Travail à faire —
1) Répondez aux questions suivantes d'après le texte fourni.
(a) Pour quelles années Sarkozy avait-il planifié son retour ?
(b) Avec qui Sarkozy fait-il alliance en mettant des bâtons dans les roues d'Alain Juppé ?
(c) Quel scandale le texte qualifie-t-il de désastreux pour lui ?
2) Transcrivez en liste JSON de chaînes, à raison d'une chaîne par ligne et sans les lignes vides, uniquement les lignes de la liste qui vont de celle contenant « This screenshot has width=1614, height=849. » jusqu'à la fin de la liste, bornes incluses.

Texte fourni —
-.-.-

D’où vient cet empressement soudain ? Pourquoi ce revirement ? Sarkozy avait laissé entendre que l’UMP ne l’intéressait plus, qu’il pourrait s’en passer, et que sa candidature éventuelle suffirait à créer un mouvement irrésistible, et voilà qu’il envisage de concourir à un congrès ! Il faisait répéter que les petites manœuvres internes n’étaient plus de son niveau (lui, il serre la main à Vladimir Poutine, c’est quand même autre chose !), et voilà qu’il fait alliance avec les copéistes en mettant des bâtons dans les roues d’Alain Juppé. Il avait planifié son retour pour l’année 2015, ou 2016, en passant par-dessus les primaires, et voilà qu’un état d’urgence l’oblige à se dédire, et à accélérer.

Ce qui le décide, alors qu’il est tellement heureux, tellement détaché, alors qu’il est un sage à barbe, c’est qu’il y a le feu dans sa maison. Le scandale Bygmalion est désastreux pour lui. L’éviction de Jean-François Copé, avec son déluge d’argent, l’éclabousse forcément. Non seulement la justice pourrait lui demander des comptes, non seulement la situation financière dans laquelle il a laissé son parti finit par ressembler à l’état dans lequel il a laissé la France, et par désespérer ses partisans, mais ses rivaux potentiels ont décidé de s’organiser.

-.-.-

Liste disponible —
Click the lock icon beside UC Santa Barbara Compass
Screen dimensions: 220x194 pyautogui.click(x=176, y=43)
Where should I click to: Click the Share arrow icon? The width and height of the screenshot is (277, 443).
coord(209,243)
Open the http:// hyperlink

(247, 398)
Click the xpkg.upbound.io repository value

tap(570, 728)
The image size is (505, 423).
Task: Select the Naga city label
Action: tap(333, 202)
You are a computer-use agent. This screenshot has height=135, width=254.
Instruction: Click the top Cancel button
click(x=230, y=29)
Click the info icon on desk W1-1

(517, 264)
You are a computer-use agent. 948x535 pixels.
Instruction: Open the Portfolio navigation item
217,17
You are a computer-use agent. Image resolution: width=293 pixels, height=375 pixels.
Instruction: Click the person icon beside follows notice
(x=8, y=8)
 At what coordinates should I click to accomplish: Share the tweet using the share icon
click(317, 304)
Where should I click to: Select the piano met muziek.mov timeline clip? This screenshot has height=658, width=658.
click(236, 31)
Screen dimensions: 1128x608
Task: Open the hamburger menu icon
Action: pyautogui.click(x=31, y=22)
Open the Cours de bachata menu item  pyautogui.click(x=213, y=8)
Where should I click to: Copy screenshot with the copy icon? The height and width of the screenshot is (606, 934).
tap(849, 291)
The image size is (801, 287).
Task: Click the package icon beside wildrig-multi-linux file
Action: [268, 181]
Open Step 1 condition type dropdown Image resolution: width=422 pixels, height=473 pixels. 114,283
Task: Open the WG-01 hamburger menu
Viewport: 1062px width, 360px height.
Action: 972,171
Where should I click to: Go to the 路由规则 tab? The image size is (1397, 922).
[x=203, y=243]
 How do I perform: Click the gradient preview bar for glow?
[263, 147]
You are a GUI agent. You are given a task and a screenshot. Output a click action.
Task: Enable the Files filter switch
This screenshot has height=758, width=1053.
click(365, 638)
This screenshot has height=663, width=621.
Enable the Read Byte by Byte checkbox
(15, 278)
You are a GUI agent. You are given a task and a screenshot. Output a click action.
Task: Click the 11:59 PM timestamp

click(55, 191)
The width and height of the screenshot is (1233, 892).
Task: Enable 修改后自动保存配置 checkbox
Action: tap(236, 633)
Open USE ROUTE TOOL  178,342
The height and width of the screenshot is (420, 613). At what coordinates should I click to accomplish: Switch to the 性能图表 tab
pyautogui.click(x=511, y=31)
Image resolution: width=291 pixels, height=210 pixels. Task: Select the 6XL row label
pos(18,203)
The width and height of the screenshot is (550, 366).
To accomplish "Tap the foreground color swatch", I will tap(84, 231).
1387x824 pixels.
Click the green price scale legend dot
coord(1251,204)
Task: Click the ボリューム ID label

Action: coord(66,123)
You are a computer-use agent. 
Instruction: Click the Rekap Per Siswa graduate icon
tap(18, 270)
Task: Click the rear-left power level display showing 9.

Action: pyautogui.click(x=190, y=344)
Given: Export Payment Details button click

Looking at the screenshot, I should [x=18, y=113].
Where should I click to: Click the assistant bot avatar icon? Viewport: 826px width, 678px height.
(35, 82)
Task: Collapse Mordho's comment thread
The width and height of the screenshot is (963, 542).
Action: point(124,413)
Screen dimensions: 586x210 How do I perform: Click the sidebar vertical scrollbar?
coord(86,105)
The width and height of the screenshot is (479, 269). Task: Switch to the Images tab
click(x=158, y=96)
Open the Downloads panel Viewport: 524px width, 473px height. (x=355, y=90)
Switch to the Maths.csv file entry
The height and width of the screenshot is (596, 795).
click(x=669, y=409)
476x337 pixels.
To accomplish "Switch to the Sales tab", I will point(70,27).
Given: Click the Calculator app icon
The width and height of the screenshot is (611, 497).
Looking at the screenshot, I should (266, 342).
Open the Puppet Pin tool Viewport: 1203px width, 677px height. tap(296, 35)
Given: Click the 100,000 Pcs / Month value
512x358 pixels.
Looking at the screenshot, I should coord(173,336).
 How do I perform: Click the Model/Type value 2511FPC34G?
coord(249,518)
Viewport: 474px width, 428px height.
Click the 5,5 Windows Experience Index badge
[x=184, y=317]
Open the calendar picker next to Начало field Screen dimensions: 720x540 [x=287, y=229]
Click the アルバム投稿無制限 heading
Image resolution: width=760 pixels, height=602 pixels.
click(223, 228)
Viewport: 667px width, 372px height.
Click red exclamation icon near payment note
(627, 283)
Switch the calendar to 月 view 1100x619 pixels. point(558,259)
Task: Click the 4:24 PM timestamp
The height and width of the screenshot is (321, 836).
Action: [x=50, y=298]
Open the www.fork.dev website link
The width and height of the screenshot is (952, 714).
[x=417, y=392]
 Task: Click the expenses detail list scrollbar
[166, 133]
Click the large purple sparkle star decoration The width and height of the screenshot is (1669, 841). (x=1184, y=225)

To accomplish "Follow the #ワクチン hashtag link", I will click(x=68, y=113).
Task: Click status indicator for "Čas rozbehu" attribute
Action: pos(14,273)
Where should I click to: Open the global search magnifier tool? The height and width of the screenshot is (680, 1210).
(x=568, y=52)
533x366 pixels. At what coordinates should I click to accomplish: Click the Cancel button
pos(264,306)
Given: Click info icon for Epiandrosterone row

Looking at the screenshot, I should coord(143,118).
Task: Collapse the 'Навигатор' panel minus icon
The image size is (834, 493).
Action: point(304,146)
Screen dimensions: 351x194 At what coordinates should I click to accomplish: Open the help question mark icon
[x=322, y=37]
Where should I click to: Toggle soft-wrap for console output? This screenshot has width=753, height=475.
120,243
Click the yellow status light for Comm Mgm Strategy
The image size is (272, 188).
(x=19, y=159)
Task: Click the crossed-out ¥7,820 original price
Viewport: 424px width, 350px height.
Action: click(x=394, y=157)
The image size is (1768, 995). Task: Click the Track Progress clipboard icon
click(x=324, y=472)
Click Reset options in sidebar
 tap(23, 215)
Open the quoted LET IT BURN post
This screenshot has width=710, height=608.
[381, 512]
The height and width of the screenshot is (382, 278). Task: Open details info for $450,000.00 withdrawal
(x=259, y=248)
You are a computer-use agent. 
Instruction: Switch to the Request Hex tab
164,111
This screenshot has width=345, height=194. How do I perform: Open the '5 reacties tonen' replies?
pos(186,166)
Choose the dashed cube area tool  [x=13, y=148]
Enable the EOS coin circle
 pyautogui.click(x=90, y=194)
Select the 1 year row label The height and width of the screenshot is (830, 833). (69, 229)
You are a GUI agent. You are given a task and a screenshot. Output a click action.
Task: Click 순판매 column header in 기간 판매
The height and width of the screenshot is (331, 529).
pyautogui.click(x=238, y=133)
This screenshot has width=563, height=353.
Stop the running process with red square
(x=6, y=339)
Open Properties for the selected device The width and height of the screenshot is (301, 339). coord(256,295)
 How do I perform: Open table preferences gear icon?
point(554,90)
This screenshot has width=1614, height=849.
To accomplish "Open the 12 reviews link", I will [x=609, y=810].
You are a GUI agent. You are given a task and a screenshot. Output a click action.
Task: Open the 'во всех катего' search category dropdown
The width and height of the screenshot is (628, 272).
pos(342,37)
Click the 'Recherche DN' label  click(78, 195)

-.-.-

Résultats par consigne —
1)
(a) Pour l'année 2015, ou 2016.
(b) Avec les copéistes.
(c) Le scandale Bygmalion.

2)
[
  "This screenshot has width=1614, height=849.",
  "To accomplish \"Open the 12 reviews link\", I will [x=609, y=810].",
  "You are a GUI agent. You are given a task and a screenshot. Output a click action.",
  "Task: Open the 'во всех катего' search category dropdown",
  "The width and height of the screenshot is (628, 272).",
  "pos(342,37)",
  "Click the 'Recherche DN' label  click(78, 195)"
]